Strickland next filed another state habeas petition on January 16, 2018, claiming the trial court exceeded its jurisdiction by offering and entering into an unenforceable sentence agreement. On February 28, 2018, the state district court set a hearing for April 25, 2018. The State filed procedural objections on March 23, 2018. In an undated order, the state district court dismissed Strickland's application was untimely. At a hearing on April 25, 2018, at which neither Strickland nor defense counsel was present, the state district court removed the matter from the docket at the State's request. Strickland then sought to reset the hearing initially ordered by the state district court, a request the court denied on May 8, 2018. Strickland filed a related writ application with the Louisiana First Circuit on June 7, 2018. The Louisiana First Circuit denied his related writ application on September 17, 2018. The Louisiana Supreme Court denied Strickland's related writ application without assigning reasons on September 17, 2019.

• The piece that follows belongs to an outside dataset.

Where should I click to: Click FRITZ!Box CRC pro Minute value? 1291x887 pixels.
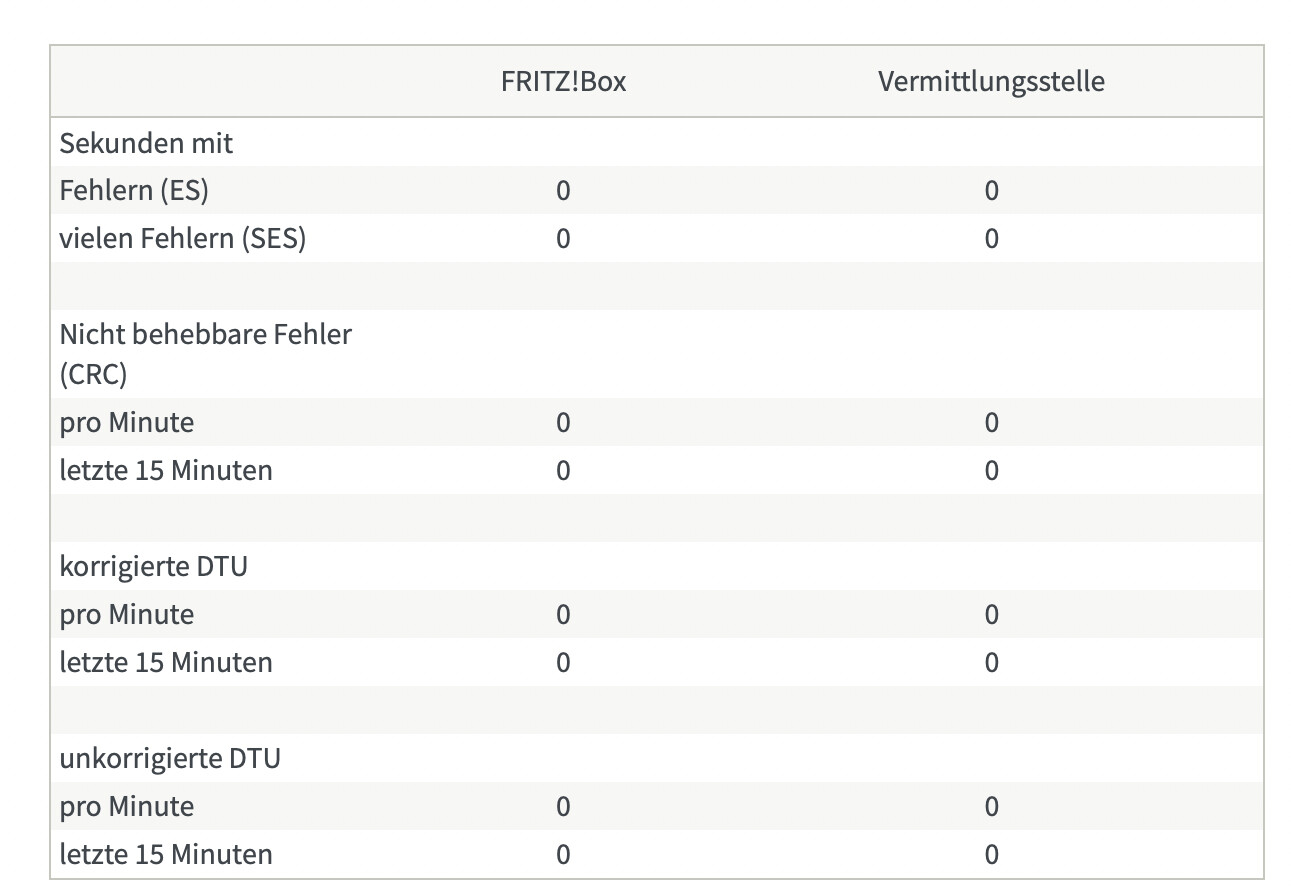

State Rec., Vol. 3 of 5, Application for Habeas Corpus, 1/16/18 (signed 1/15/18).

State Rec., Vol. 3 of 5, Order, 2/28/18

State Rec., Vol. 5 of 5, State's Objection to Defendant's Application of Habeas Corpus, 3/23/18.

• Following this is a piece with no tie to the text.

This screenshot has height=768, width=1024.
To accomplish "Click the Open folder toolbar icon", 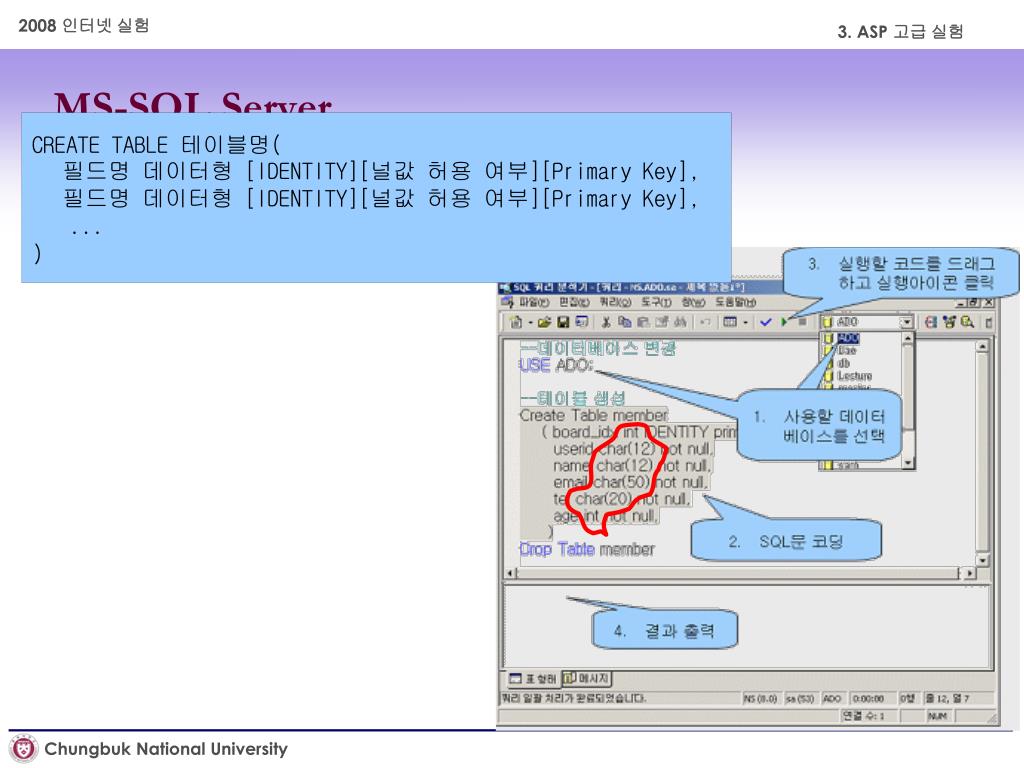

State Rec., Vol. 5 of 5, Order, undated.

State Rec., Vol. 1 of 5, Minute Entry, 4/25/18.

State Rec., Vol. 3 of 5, Motion to Reset Hearing, 5/8/18; Order 5/8/18.

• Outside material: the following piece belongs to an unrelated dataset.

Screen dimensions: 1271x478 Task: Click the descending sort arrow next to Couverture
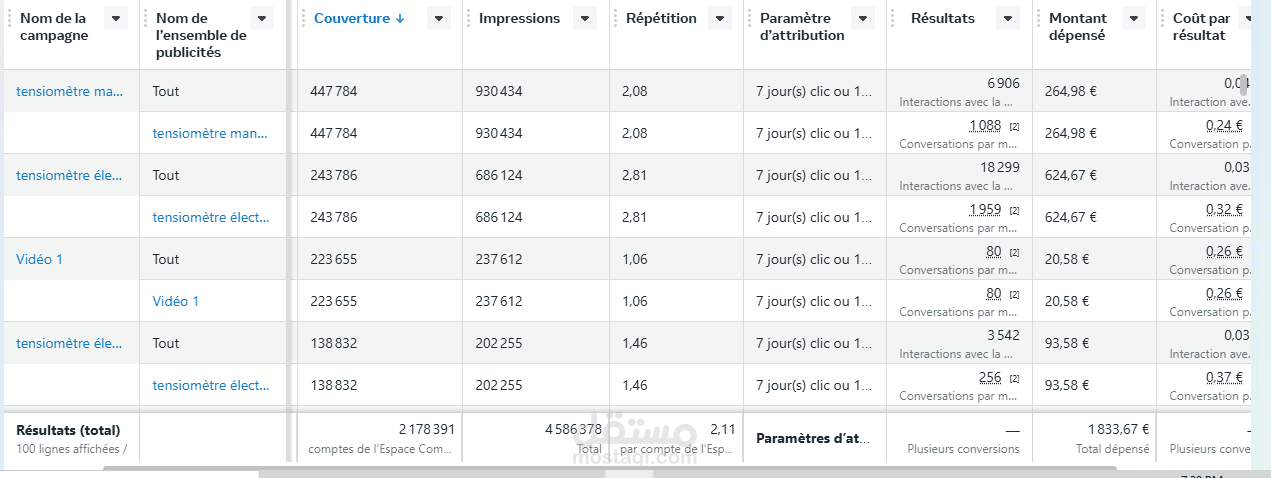400,18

State Rec., Vol. 3 of 5, La. 1st Cir. Writ Application, 2018 KW 4830196, 6/12/18 (signed 6/7/18).

State v. Strickland, 2018 KW 0799, 2018 WL 4830196 (La.App. 1 Cir. Sept. 17, 2018); State Rec., Vol. 4 of 5; La. S.Ct. Writ Application, 18 KH 1781, 10/3018 (signed 10/14/18).

State v. Strickland, 2018-KH-01781 (La. 9/17/19), 278 So.3d 975; State Rec., Vol. 5 of 5.

On January 8, 2020, Strickland then brought a civil action in the Twenty-First Judicial District Court seeking declaratory and injunctive relief for contractual and constitutional violations. On January 23, 2000, the suit was dismissed sua sponte with prejudice.The court reasoned “there is no cause of action in a civil proceeding to seek the relief sought by Petitioner in this action, and that [petitioner's] proper remedy would be to seek relief in the criminal proceeding giving rise to this claim through an action such as through postconviction relief.” The court ordered the “suit be dismissed, with prejudice, as a civil proceeding, with leave to Petitioner to seek relief through the proceedings giving rise to his criminal prosecution.”

Rec. Doc. 1-2, pp. 5-17.

State Rec., Vol. 3 of 5, Order, 1/23/20.

Id.

Id.

Strickland then filed another application for post-conviction relief on April 6, 2020, claiming: (1) the trial court exceeded its legal authority in offering Strickland a definite sentence in exchange for his plea and over the objection of the State in violation of due process and (2) the “guilty plea” was structurally flawed as it was predicated on an illegal sentence in violation of due process. He claimed that the state district court judge who dismissed his civil petition granted him leave to file the application. On December 16, 2020, the State filed a motion to dismiss Strickland's application for post-conviction relief claiming it was untimely. On December 30, 2020, the state district court granted the State's motion to dismiss the application based on procedural default. Strickland sought reconsideration of the ruling and additional time to seek a writ. The motion was denied on January 27, 2021 and February 2, 2021.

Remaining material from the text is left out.